[Openmcl-devel] Semaphore troubles

Erik Pearson erik at defunweb.com
Thu May 10 05:11:24 UTC 2012


Hi James,

Those results are certainly counter to my theory, and also counter to what
I found.  So ...

A little more poking around ... it looks like the call to sleep is being
interrupted.

(run 1)
Failed after 822: LATER: 2 (0.004005)
Failed after 84: LATER: 2 (0.00422)
Failed after 364: LATER: 2 (0.003999)
Failed after 77: LATER: 2 (0.003568)
Failed after 21: LATER: 2 (0.003631)

The number at the end is the seconds (elapsed, using
get-internal-real-time) from the creation of the task to when it is popped
off at the end. Could it be that sleep is being interrupted and not
continuing as it should?

Looking at the ccl code, it does handle interruption from nanosleep, but
there is a bit of code in there for OS X Leopard which is suspect. In the
case of interruption it compares the values in the remaining time with the
initial time. The honest algorithm is to just continue sleeping no matter
what the remaining time values are, and it is possible that this workaround
for OS X is not reliable (it looks okay, but I'm not sure that comparing
the remaining to original is really guaranteed to work.)

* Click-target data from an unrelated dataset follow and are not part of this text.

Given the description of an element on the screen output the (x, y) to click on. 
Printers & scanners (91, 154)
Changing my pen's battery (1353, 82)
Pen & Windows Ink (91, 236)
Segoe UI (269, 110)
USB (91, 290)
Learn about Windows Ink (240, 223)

In any case, removing that bit of code, recompiling ccl, and so far here is
what i have:

(run 0.001)
Failed after 3944: LATER: 2 (0.008116)
Failed after 28: LATER: 2 (0.0073)
Failed after 3955: LATER: 2 (0.005493)
Failed after 301: LATER: 2 (0.010319)
Failed after 1869: LATER: 2 (0.008788)

This may be the case where the sleep time is small enough to cause both
tasks to complete before the main thread gets down to popping the receive
stack.

For sleep of 0.01 and 1 sec, after 10 minutes no cases have occurred yet.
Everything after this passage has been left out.